Abstract
Changes in cortical thickness occur throughout the lifespan, but the neurobiological substrates are poorly understood. Here, we compared the regional patterns of cortical thinning (Magnetic Resonance Images; >4000 observations) with those of gene expression for several neuronal and non-neuronal cell types (Allen Human Brain Atlas). Inter-regional profiles of cortical thinning (estimated from MRIs) related to expression profiles for marker genes of CA1 pyramidal cells, astrocytes and microglia during development (less thinning, greater gene expression). The same expression – thinning patterns were mirrored in aging, but in the opposite direction.

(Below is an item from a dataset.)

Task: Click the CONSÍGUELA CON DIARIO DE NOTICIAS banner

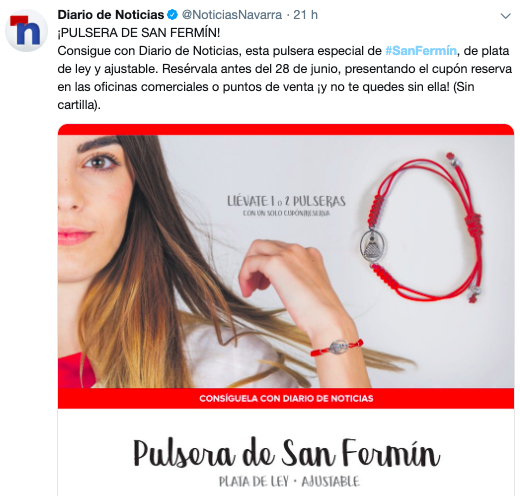Action: (x=286, y=398)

The results were replicated in independent MRI datasets. Further analyses suggested that the cell type – thinning relationship is facilitated by astrocytic metabolic processes in development and neural projection and synaptic changes in aging. Overall, these findings uncover the neurobiological mechanisms underlying cortical thinning across the lifespan and may contribute to our understanding of the molecular pathways involved in neurodevelopmental and neurodegenerative disorders.
Footnotes
↵& Data used in the preparation of this article were partially obtained from the Australian Imaging Biomarkers and Lifestyle flagship study of ageing (AIBL) funded by the Commonwealth Scientific and Industrial Research Organisation (CSIRO), which was made available at the ADNI database (www.loni.usc.edu/ADNI). The AIBL researchers contributed data but did not participate in analysis or writing of this report. AIBL researchers are listed at www.aibl.csiro.au.